Over the years, the playing conditions at the Gulf Shores venue have been characterized by several factors; namely the compact sand that makes it easier for players to move and jump, the strong winds, and the possibility of rain during that time of the year.

== Participating teams ==
Of the 104 eligible NCAA teams, a total of 16 will qualify for the tournament and will be seeded from No. 1 to No. 16. Eight of the teams will receive automatic bids by winning their respective conference tournaments. The remaining eight bids were allocated at large by the NCAA Women's Beach Volleyball Committee.
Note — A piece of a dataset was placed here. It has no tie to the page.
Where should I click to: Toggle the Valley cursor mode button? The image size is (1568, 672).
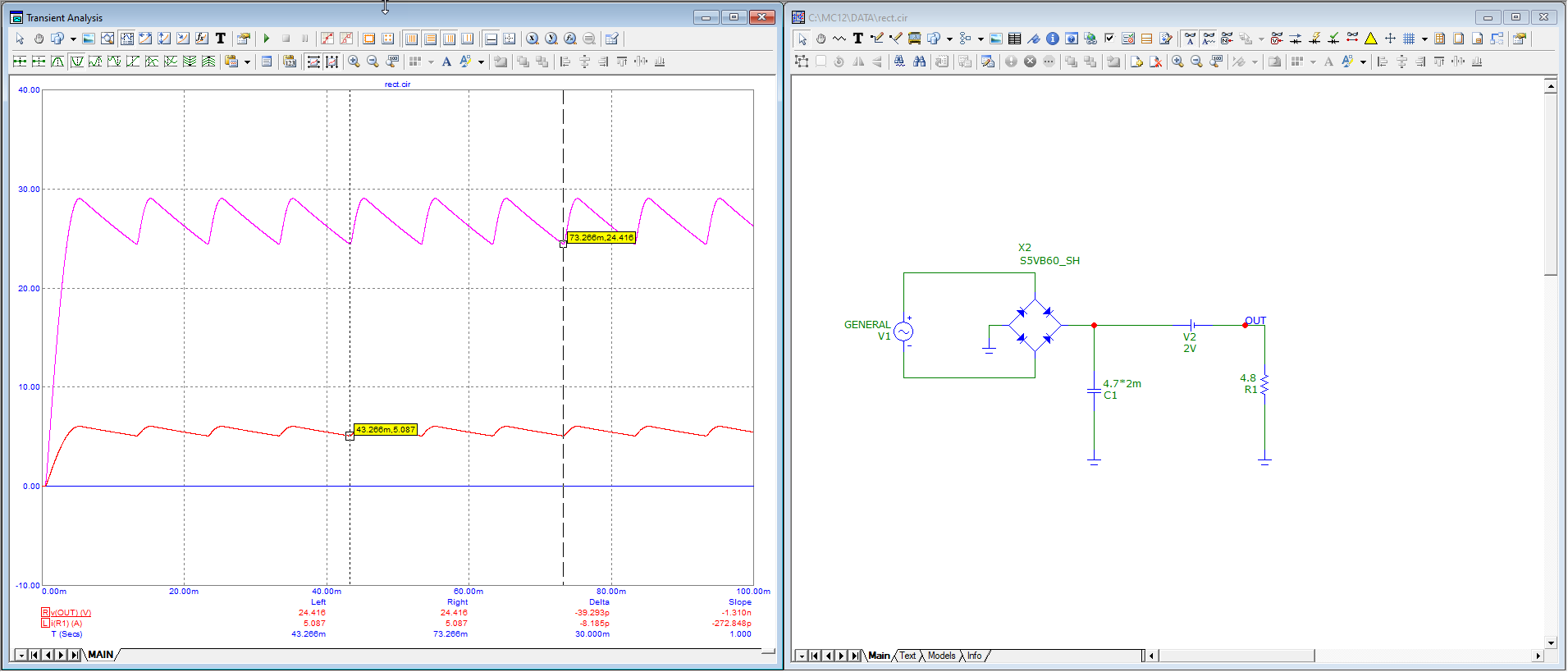pos(76,62)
The qualifying teams and seeding order will be announced by the committee on April 26, 2026.

=== Automatic bids ===
The following conferences' winner will receive an automatic bid by winning their conference tournaments.

| Team | Conference | Date qualified | Win–loss record | Appearance | Last bid |
|---|---|---|---|---|---|
| Stetson | ASUN | April 24, 2026 | 27–9 | 5th | 2023 |
| Cal Poly | Big West | April 24, 2026 | 30–8 | 6th | 2025 |
| Tulane | CUSA | April 25, 2026 | 26–13 | 1st | N/A |
| Texas | MPSF | April 24, 2026 | 26–6 | 2nd | 2025 |
| Chattanooga | Ohio Valley | April 25, 2026 | 24–4 | 3rd | 2025 |
| Texas A&M–Corpus Christi | Southland | April 24, 2026 | 23–9 | 4th | 2024 |
| Georgia State | Sun Belt | April 25, 2026 | 21–18 | 6th | 2025 |
| Loyola Marymount | West Coast | April 24, 2026 | 29–10 | 6th | 2025 |

=== At-large bids ===
Eight teams will be allocated at-large bids by the NCAA selection committee.

| Team | Conference | Win–loss record | Appearance | Last bid |
| California | MPSF | 23–13 | 5th | 2025 |
| Florida State | Big 12 | 33–2 | 10th | 2025 |
| Grand Canyon | MPSF | 19–15 | 3rd | 2023 |
| Long Beach State | Big West | 25–11 | 5th | 2025 |
| Stanford | MPSF | 36–4 | 6th | 2025 |
| TCU | Big 12 | 20–10 | 6th | 2025 |
| UCLA | MPSF | 30–6 | 10th | 2025 |
| USC | 28–11 | 10th | 2025 |

=== Preview ===

From its inception in 2016 to 2024, only two teams, both from Los Angeles, had won the NCAA Beach Volleyball Championship: the USC Trojans (six titles and then at one point they were the four-time defending champion: 2016, 2017, 2021, 2022, 2023, and 2024) and the UCLA Bruins (two titles: 2018 and 2019). However, in 2025 TCU won the national championship, the first such team outside of Los Angeles. In 2026, the championship once again returned to the Los Angeles area, with UCLA winning their third title.